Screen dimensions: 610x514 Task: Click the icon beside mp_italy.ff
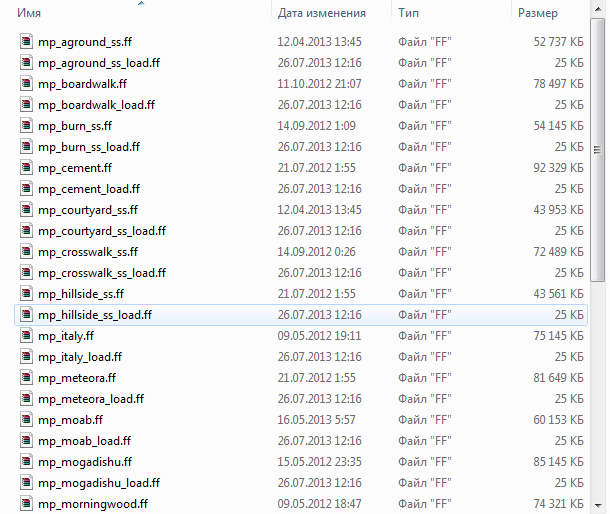pyautogui.click(x=27, y=336)
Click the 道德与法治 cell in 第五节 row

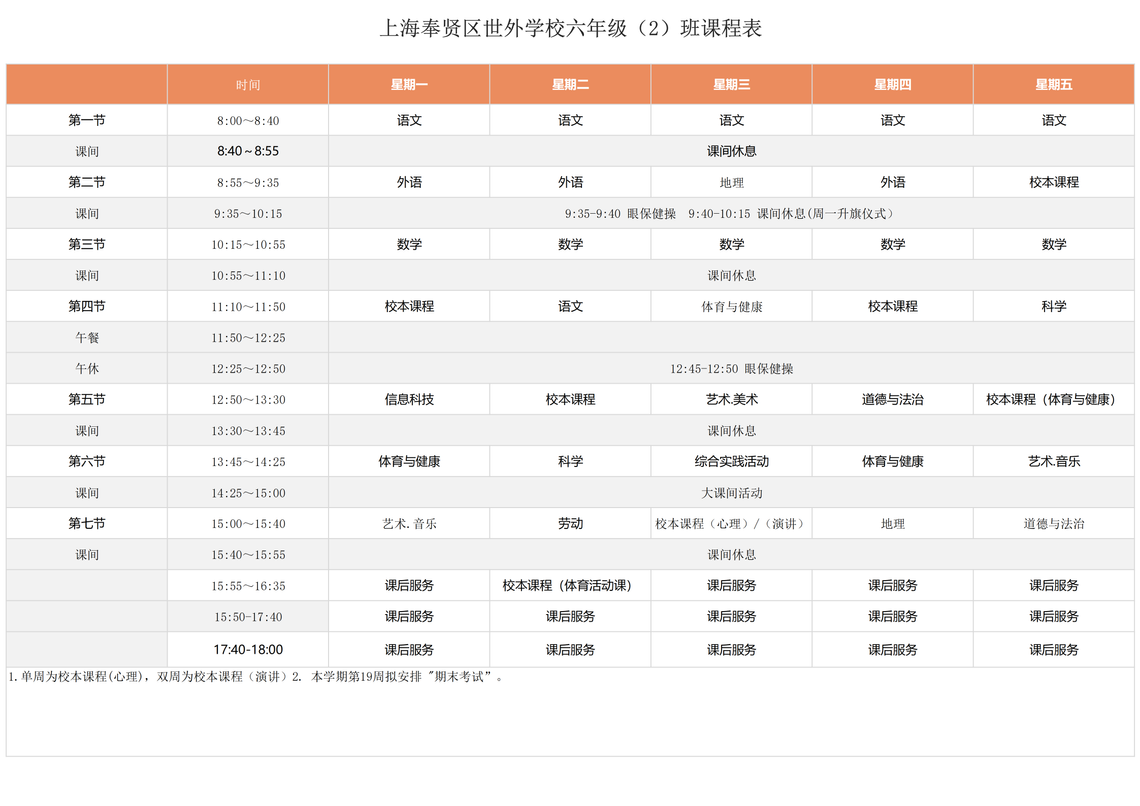892,399
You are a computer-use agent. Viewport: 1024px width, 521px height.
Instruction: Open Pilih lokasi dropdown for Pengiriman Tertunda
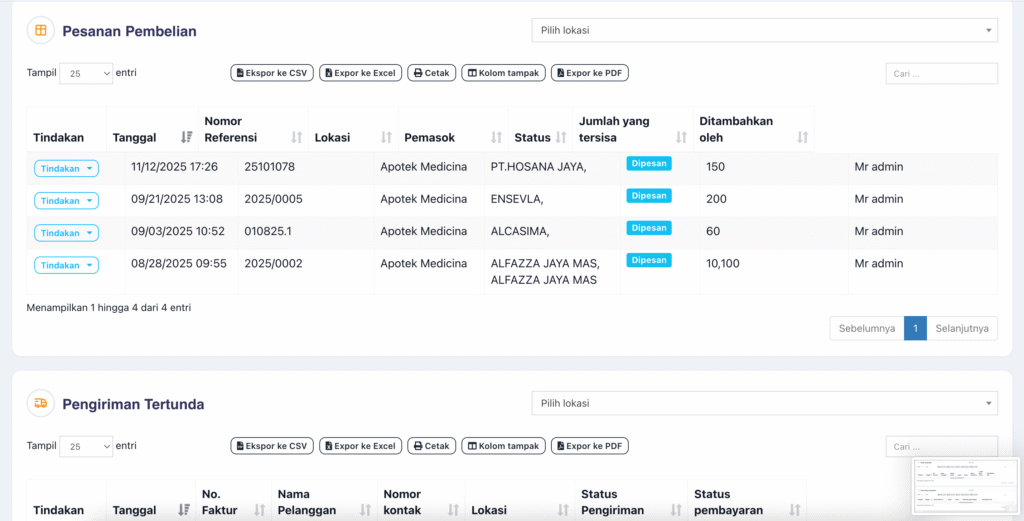(x=764, y=403)
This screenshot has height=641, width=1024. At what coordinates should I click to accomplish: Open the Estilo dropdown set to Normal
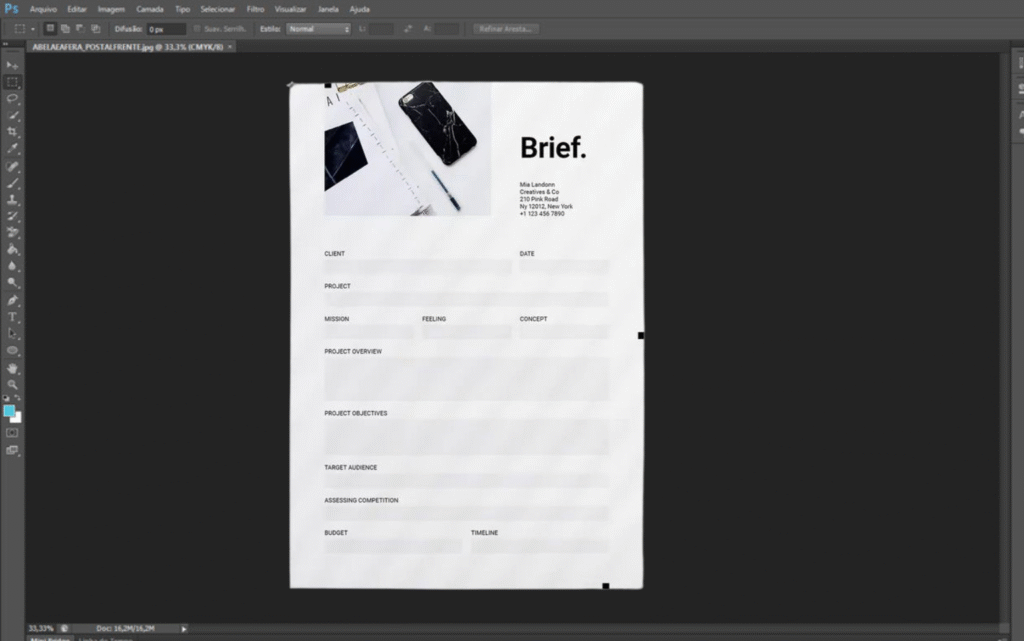coord(318,29)
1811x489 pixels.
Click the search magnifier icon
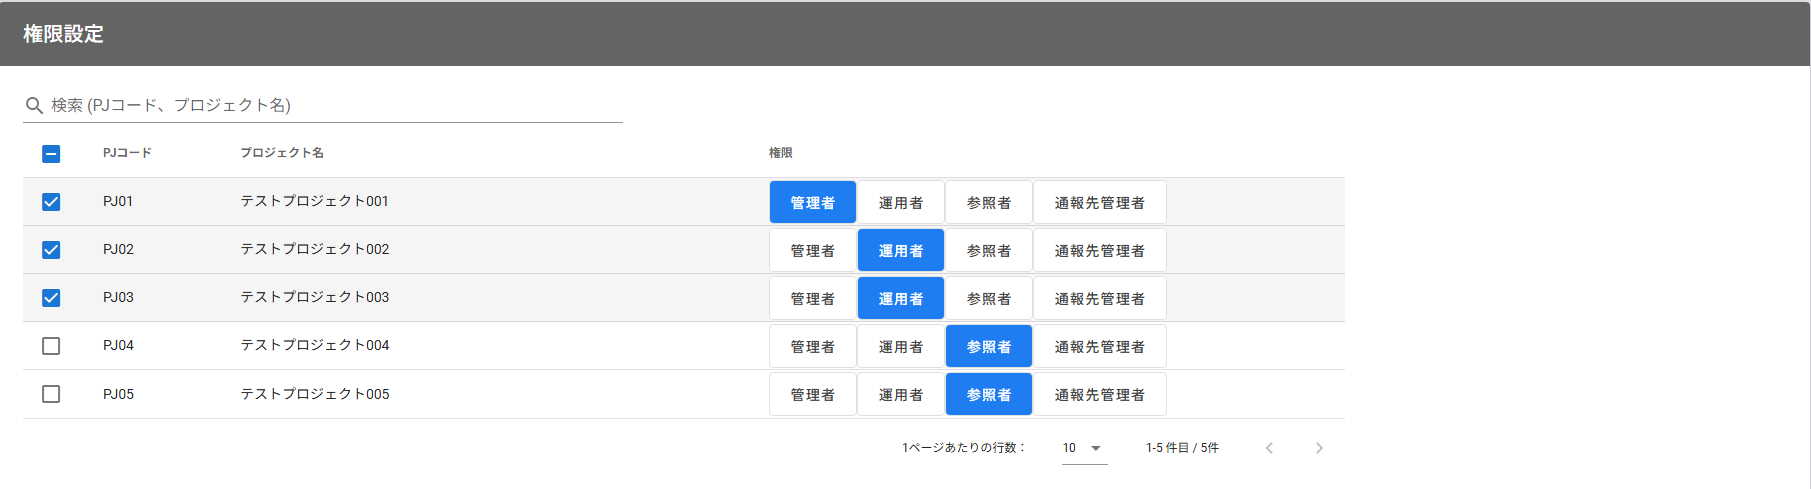(x=34, y=105)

● **TASK DIRECTIONS**
Pictures are to be left out; the lines from the start of the records above through the line holding "1811x489 pixels." are to be returned exactly.

● **SOLUTION**
Screen dimensions: 610x514 Task: Click the icon beside mp_italy.ff
pyautogui.click(x=27, y=336)
Click the 道德与法治 cell in 第五节 row

892,399
You are a computer-use agent. Viewport: 1024px width, 521px height.
Instruction: Open Pilih lokasi dropdown for Pengiriman Tertunda
(x=764, y=403)
This screenshot has height=641, width=1024. At what coordinates should I click to accomplish: Open the Estilo dropdown set to Normal
coord(318,29)
1811x489 pixels.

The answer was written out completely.